WeBuyCars opens the doors of its new "super-showroom", which was formerly the iconic Ticketpro Dome on December 15, 2021 in Johannesburg, South Africa. The WeBuyCars Dome, which will trade seven days a week, can accommodate more than 1 000 vehicles, and will also house a kids' play area and coffee shop. (Photo by Gallo Images/Papi Morake)
I love my car. It’s sleek. It’s quick. It makes me smile every time I get into it. But it may be one of the last cars I ever own myself, as transport patterns undergo a huge change.
Many studies have predicted that by 2030, hardly anyone in the United States and Europe will own their own car. Instead, most people will use self-driving, electric ride-shares to get around. In Dubai, they may use self-piloting drones. I’m not convinced about the timeline, but I do know this: the world of mobility is changing before our eyes.
South Africa’s vehicle sales volumes have been steadily declining for several years, and that’s unlikely to change. Many younger and urban people don’t want to own cars; they simply want to get from A to B. Others want to own cars but they can’t for various reasons.
There are about 12 million vehicles on South Africa’s roads. Of those, about 2.4 million are financed and about three million are insured. Information from TransUnion, a credit bureau that keeps consumer and business data, suggests that fewer than 15% of vehicle finance applications get taken up. About 24 million sales leads are generated each year but the industry sells about 580 000 vehicles, of which 180 000 are new vehicles and 400 000 are used.
This tells us a couple of things. First, many people are interested in buying a car but can’t do so through a traditional credit application. One way of addressing this is to use alternative data to allow more people to qualify for credit to be able to buy or lease vehicles.
Although that may get more people into cars, it won’t solve the bigger problem — there is a big market out there that requires transport but cannot be accommodated. In other words, South Africa doesn’t have a vehicle ownership problem, it has a transport problem. And although financed vehicles will remain relevant for some time, the real opportunity for the vehicle industry lies in creating alternative modes of transport in line with the global trend.

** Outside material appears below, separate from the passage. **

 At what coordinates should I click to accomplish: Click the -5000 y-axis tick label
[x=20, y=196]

If we look at transport as a continuum, with pure ownership on the one side and users on the other, everything in between those two points is transport as a service — such as leasing, subscription models, e-hailing, taking a plane, car pools, public transportation and ride-sharing.
In Europe and more developed economies, ride-hailing and ride-sharing have become the norm. They’re an emerging trend in South Africa, albeit largely in the major urban centres for now.

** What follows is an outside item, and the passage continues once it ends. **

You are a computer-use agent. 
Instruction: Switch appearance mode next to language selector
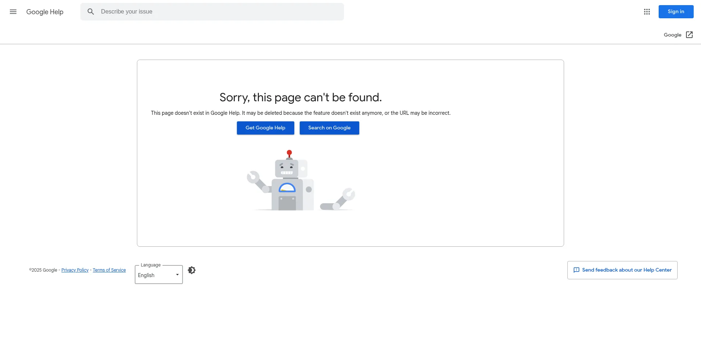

Several factors are driving this service mobility model. One is the boom in subscription models for all types of goods and services. This model offers simplicity and adaptability and is appealing to many people.
Some people want to avoid the annoyances of car ownership such as maintenance and insurance, while others want to avoid significant outlays and long-term financial commitments. A growing number of car manufacturers are already offering subscription models for their vehicles.

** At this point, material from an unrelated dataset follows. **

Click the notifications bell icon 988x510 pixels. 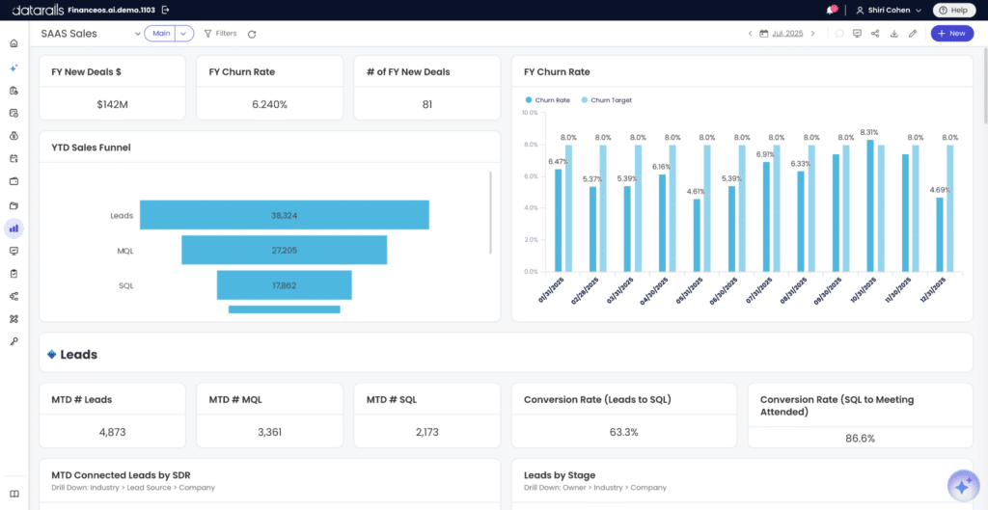[832, 10]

A second driver of mobility as a service is increasing urbanisation. It’s estimated that 55% of the world’s population lives in cities. They don’t need a car; they just need access to transport — and that could include everything from public transport, bicycles and scooters to ride-sharing and carpooling.
In South Africa, we have all the elements we need for alternative ownership models such as subscriptions. Think affordable, long-term, flexible car hire. We have the demand; a huge number of people want to be mobile. We have the supply; there’s a huge stock of vehicles standing idle at dealerships — and vehicles that don’t move, don’t bring in money.
That’s why the future of transport — and the vehicle itself — isn’t an electric vehicle. That’s just what drives the vehicle. The future lies in using technology. It lies in providing transport that consumers are looking for. It’s about helping the industry create personalised experiences that meet individual customer needs.
The future lies in offering tech-savvy consumers the control they want in any car ownership.
Personally, I can’t see myself not owning some sort of vehicle in my lifetime. But, like the vehicle industry, it’s important to be open to change. The industry’s relevance depends on it.
Kriben Reddy is the vice-president of vehicle information solutions at TransUnion Africa.
The views expressed are those of the author and do not necessarily reflect the official policy or position of the Mail & Guardian.